Data records: Begin

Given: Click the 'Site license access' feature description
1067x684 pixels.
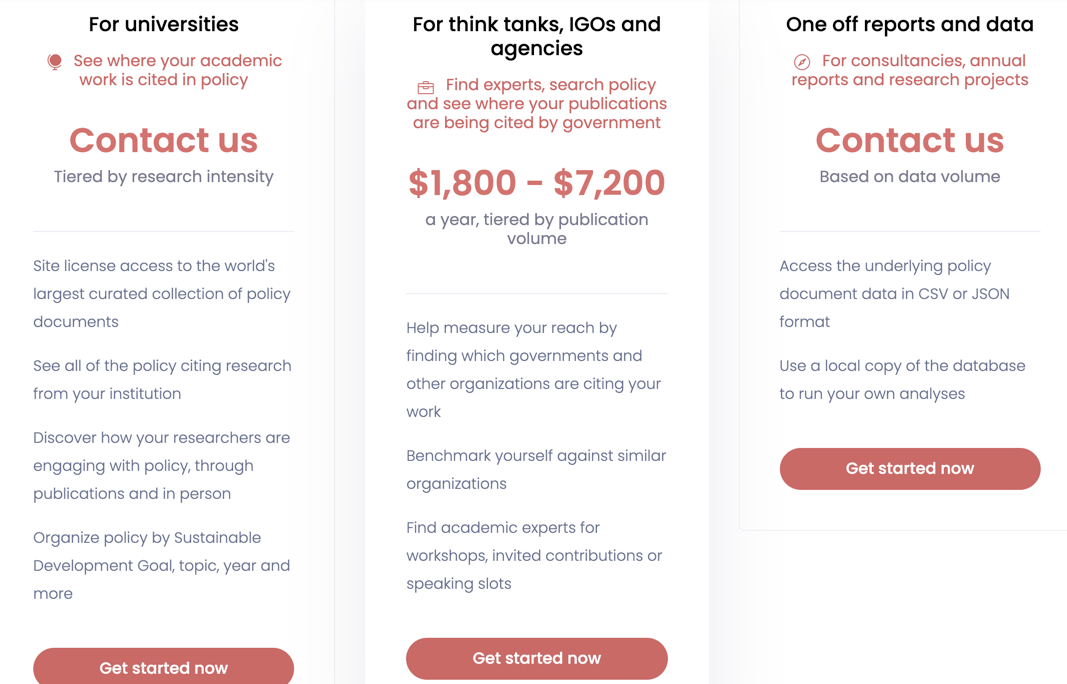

Data records: End
Data records: Begin

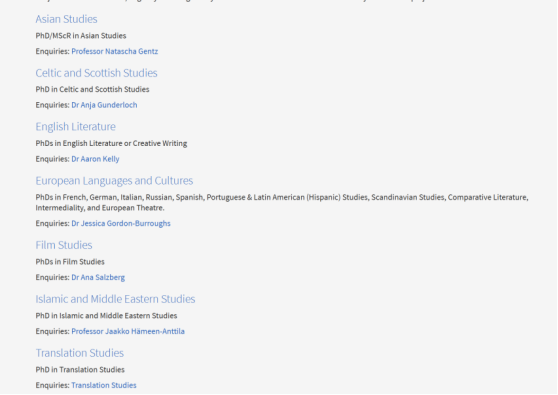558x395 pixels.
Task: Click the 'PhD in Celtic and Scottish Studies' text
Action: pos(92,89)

Data records: End

In the records above, the line with "Given: Click the" marks the start and the line with "1067x684 pixels." marks the end; copy that stretch exactly, both lines included, and nothing else.

Given: Click the 'Site license access' feature description
1067x684 pixels.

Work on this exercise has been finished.